I have just been diagnosed with IC, during a lap for stage 3 endo. My gyn noticed that my bladder was inflammed while removing adhesions, decided to look inside my bladder and made the diagnosis.

I am amazed at how many of us seem to have both IC and Endo. Does anyone have the statistical figures on this?

I know that endo causes a toxic environment and that recent studies have shown that women with IC have a certain toxin in thier urine - is there a connection here? Does anyone know if this has been explored?

If you have IC and Endo, please give a quick "yes" reply just to satisfy my curiosity. And please comment further if you know about any of the above questions.

Perplexed, :hmm:
Tish

Yes!
[icnmgrjill] Dr. Kahn, one of things that patients ask about all the time is if there is a relationship between IC and endometriosis. Could you please give us your thoughts on this?? Let me qualify that by saying that some patients feel that their endometriosis may have contributed to the onset of their IC, while others have been mistakenly diagnosed with endometriosis only to discover that they had IC instead. Talk about confusing. Your thoughts?

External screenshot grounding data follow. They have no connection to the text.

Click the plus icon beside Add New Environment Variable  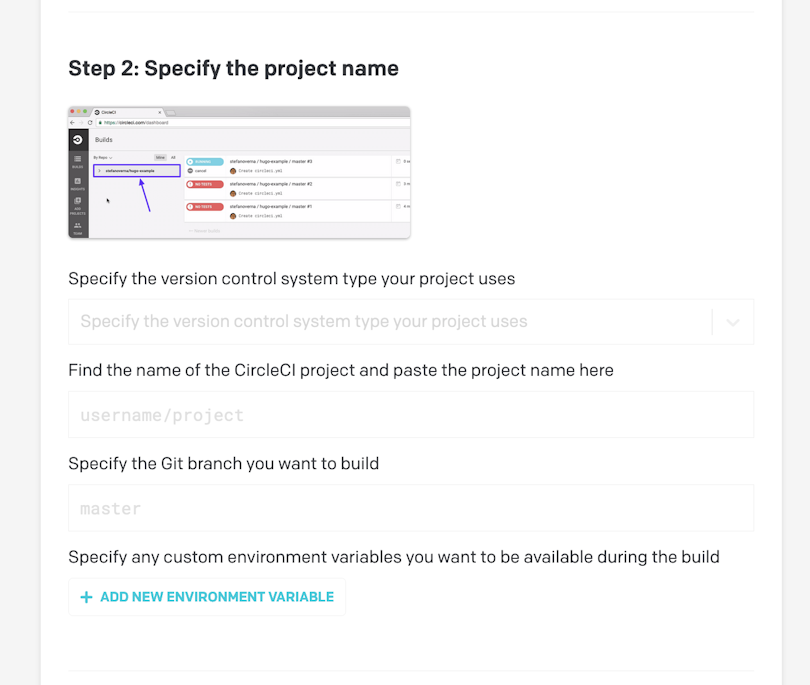(86, 597)
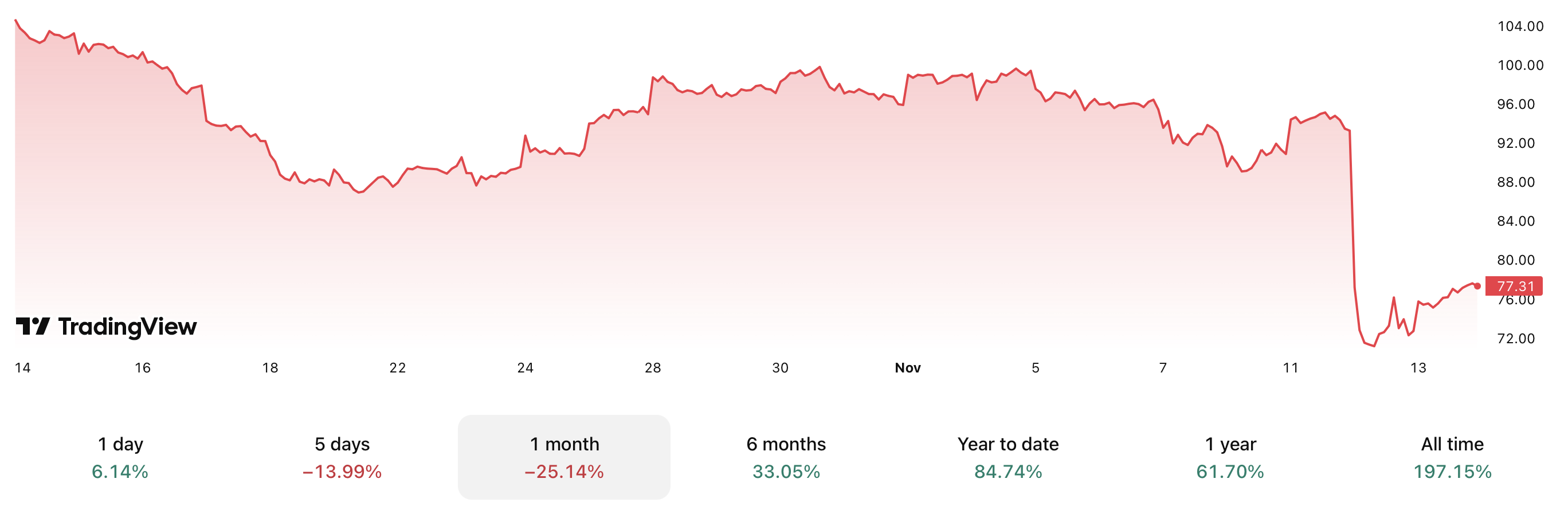Click the 72.00 price axis label
The image size is (1568, 510).
(x=1516, y=339)
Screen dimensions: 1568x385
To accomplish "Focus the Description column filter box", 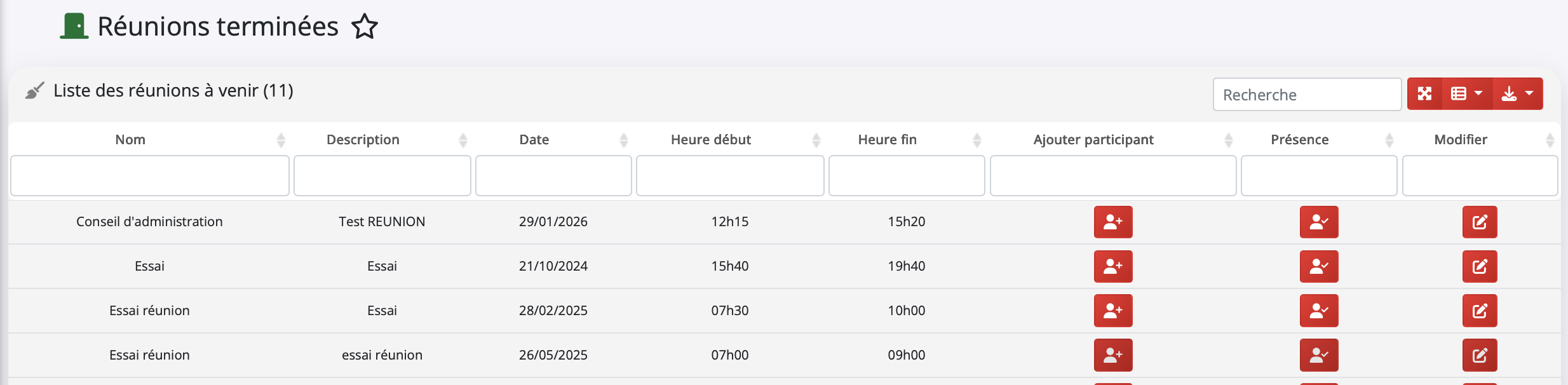I will click(382, 176).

[DrBruceKahn] I think the relationship between endometriosis and IC is pain. I further believe these syndromes are different manifestations of the same problem - visceral pain.

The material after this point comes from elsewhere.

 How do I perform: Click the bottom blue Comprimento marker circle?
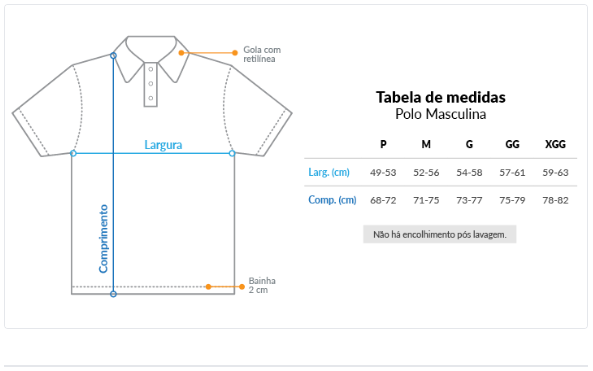pyautogui.click(x=113, y=294)
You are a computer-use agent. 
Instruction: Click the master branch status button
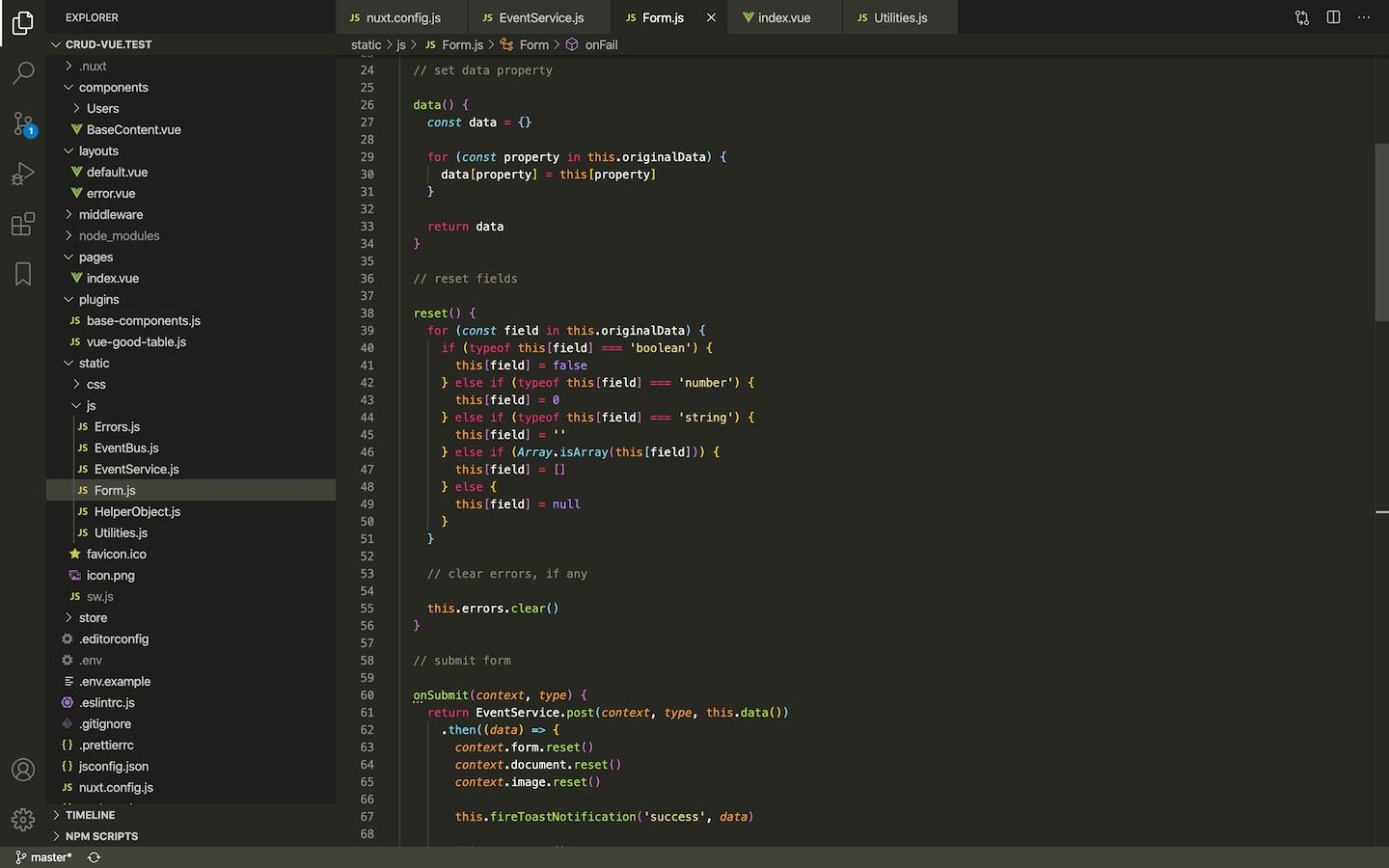tap(44, 857)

Endometriosis is a painful syndrome diagnosed mostly by gynecologists that includes symptoms of cyclic pelvic pain related to the menstrual cycle, pain with intercourse, and the presence of endometrial tissue outside of the uterus - on the lining of the pelvis, on the ovaries or fallopian tubes. Endometrial tissue is usually found only on the inside lining of the uterus. The presence of this tissue type outside the uterine lining is what "defines" endometriosis.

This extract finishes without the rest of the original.